_PROBLEM TO SOLVE_
In the records below, find the line that contains "Inicio (46, 309)" and the line that contains "http://kolodka-fm.ru (21, 1328)", then retype exactly those two lines and every line between them.

_DATA FOR THE TASK_
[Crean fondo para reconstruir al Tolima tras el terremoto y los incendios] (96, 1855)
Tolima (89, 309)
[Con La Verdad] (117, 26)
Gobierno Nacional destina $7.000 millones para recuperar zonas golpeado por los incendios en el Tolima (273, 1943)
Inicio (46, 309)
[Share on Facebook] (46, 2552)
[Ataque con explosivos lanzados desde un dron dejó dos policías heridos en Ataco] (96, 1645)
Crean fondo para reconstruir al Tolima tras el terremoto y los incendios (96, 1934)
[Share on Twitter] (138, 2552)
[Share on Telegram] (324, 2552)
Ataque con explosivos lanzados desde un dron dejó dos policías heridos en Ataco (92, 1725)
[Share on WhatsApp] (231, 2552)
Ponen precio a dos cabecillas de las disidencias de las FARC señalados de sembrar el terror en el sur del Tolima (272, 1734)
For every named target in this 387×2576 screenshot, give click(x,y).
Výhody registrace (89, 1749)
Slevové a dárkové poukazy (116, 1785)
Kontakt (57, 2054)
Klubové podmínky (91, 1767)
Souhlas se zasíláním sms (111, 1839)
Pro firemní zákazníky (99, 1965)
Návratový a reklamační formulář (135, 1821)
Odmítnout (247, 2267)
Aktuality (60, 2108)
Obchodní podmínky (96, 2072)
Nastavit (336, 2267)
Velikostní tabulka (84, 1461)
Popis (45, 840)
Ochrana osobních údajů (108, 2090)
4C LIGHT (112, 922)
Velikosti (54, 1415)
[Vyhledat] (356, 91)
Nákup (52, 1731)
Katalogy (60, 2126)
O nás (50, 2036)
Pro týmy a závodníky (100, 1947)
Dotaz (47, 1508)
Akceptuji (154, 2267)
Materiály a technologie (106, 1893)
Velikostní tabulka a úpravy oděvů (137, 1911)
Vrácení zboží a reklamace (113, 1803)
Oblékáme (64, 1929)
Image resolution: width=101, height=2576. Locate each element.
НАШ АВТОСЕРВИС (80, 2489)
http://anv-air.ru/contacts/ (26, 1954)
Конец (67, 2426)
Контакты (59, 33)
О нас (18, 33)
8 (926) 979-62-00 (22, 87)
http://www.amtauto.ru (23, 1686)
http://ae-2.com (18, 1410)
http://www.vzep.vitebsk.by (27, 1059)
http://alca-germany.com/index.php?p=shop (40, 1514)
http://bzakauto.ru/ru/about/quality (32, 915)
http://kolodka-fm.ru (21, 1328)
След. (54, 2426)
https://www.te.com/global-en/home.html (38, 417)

_EXERCISE RESPONSE_
Inicio (46, 309)
[Share on Facebook] (46, 2552)
[Ataque con explosivos lanzados desde un dron dejó dos policías heridos en Ataco] (96, 1645)
Crean fondo para reconstruir al Tolima tras el terremoto y los incendios (96, 1934)
[Share on Twitter] (138, 2552)
[Share on Telegram] (324, 2552)
Ataque con explosivos lanzados desde un dron dejó dos policías heridos en Ataco (92, 1725)
[Share on WhatsApp] (231, 2552)
Ponen precio a dos cabecillas de las disidencias de las FARC señalados de sembrar el terror en el sur del Tolima (272, 1734)
For every named target in this 387×2576 screenshot, give click(x,y).
Výhody registrace (89, 1749)
Slevové a dárkové poukazy (116, 1785)
Kontakt (57, 2054)
Klubové podmínky (91, 1767)
Souhlas se zasíláním sms (111, 1839)
Pro firemní zákazníky (99, 1965)
Návratový a reklamační formulář (135, 1821)
Odmítnout (247, 2267)
Aktuality (60, 2108)
Obchodní podmínky (96, 2072)
Nastavit (336, 2267)
Velikostní tabulka (84, 1461)
Popis (45, 840)
Ochrana osobních údajů (108, 2090)
4C LIGHT (112, 922)
Velikosti (54, 1415)
[Vyhledat] (356, 91)
Nákup (52, 1731)
Katalogy (60, 2126)
O nás (50, 2036)
Pro týmy a závodníky (100, 1947)
Dotaz (47, 1508)
Akceptuji (154, 2267)
Materiály a technologie (106, 1893)
Velikostní tabulka a úpravy oděvů (137, 1911)
Vrácení zboží a reklamace (113, 1803)
Oblékáme (64, 1929)
Image resolution: width=101, height=2576. Locate each element.
НАШ АВТОСЕРВИС (80, 2489)
http://anv-air.ru/contacts/ (26, 1954)
Конец (67, 2426)
Контакты (59, 33)
О нас (18, 33)
8 (926) 979-62-00 (22, 87)
http://www.amtauto.ru (23, 1686)
http://ae-2.com (18, 1410)
http://www.vzep.vitebsk.by (27, 1059)
http://alca-germany.com/index.php?p=shop (40, 1514)
http://bzakauto.ru/ru/about/quality (32, 915)
http://kolodka-fm.ru (21, 1328)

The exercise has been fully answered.